TASK DETAILS - The required output is the lines from the one with "Toggle bold formatting in editor" through the end of the data, repeated verbatim, with no pictures included.

==== RECORDS FOR THIS TASK ====

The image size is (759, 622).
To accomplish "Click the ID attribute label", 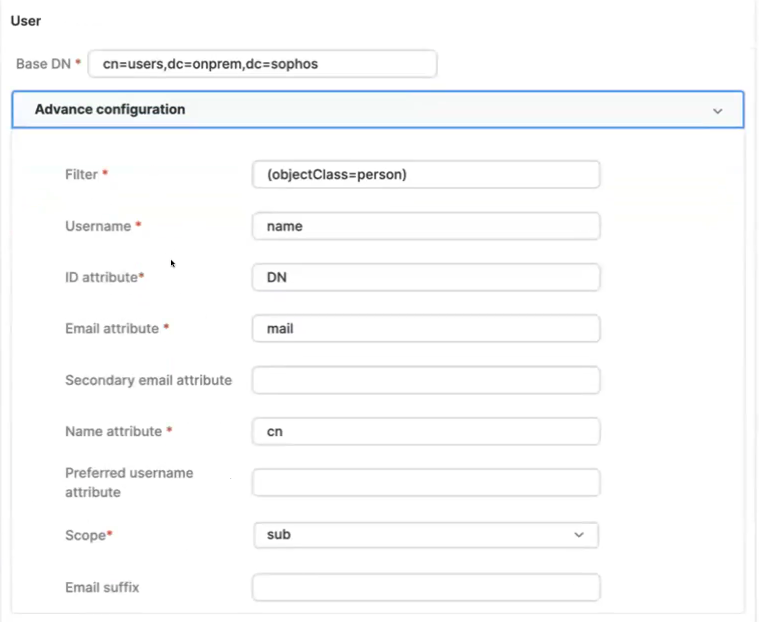I will (x=101, y=277).
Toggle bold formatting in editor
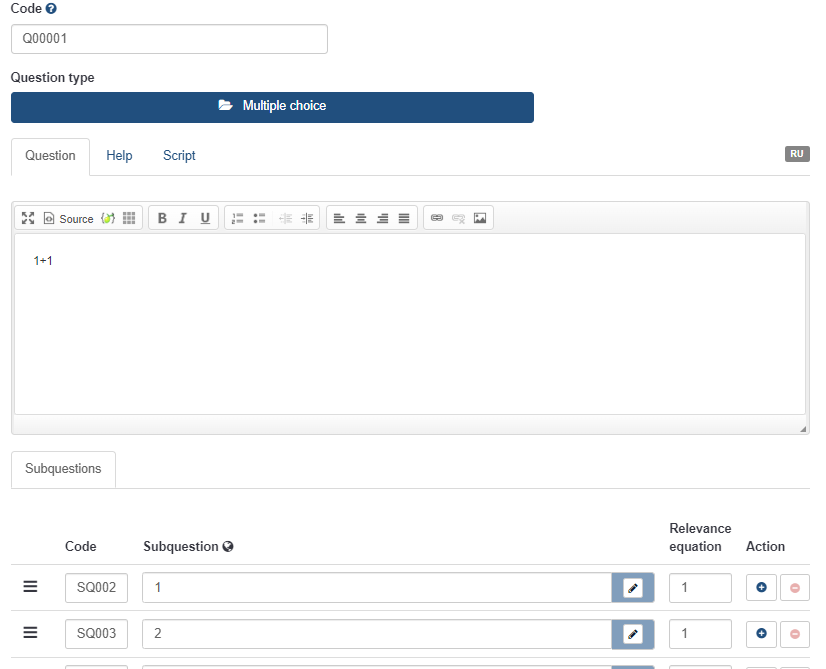Image resolution: width=826 pixels, height=669 pixels. coord(163,218)
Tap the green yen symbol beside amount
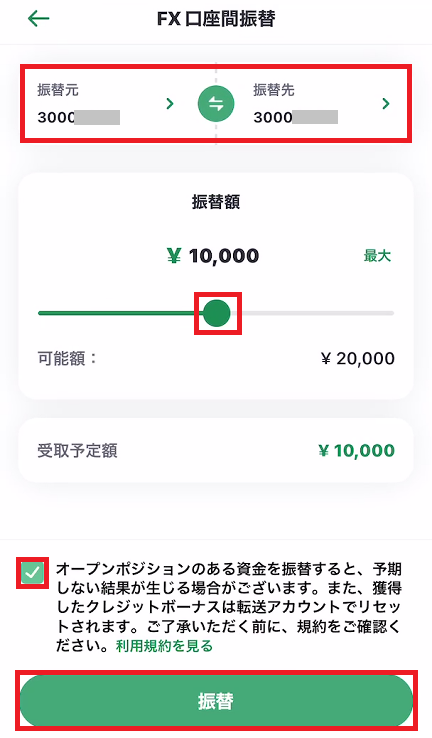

====

THE COMPLETED TASK -
Toggle bold formatting in editor
Image resolution: width=826 pixels, height=669 pixels. coord(163,218)
Tap the green yen symbol beside amount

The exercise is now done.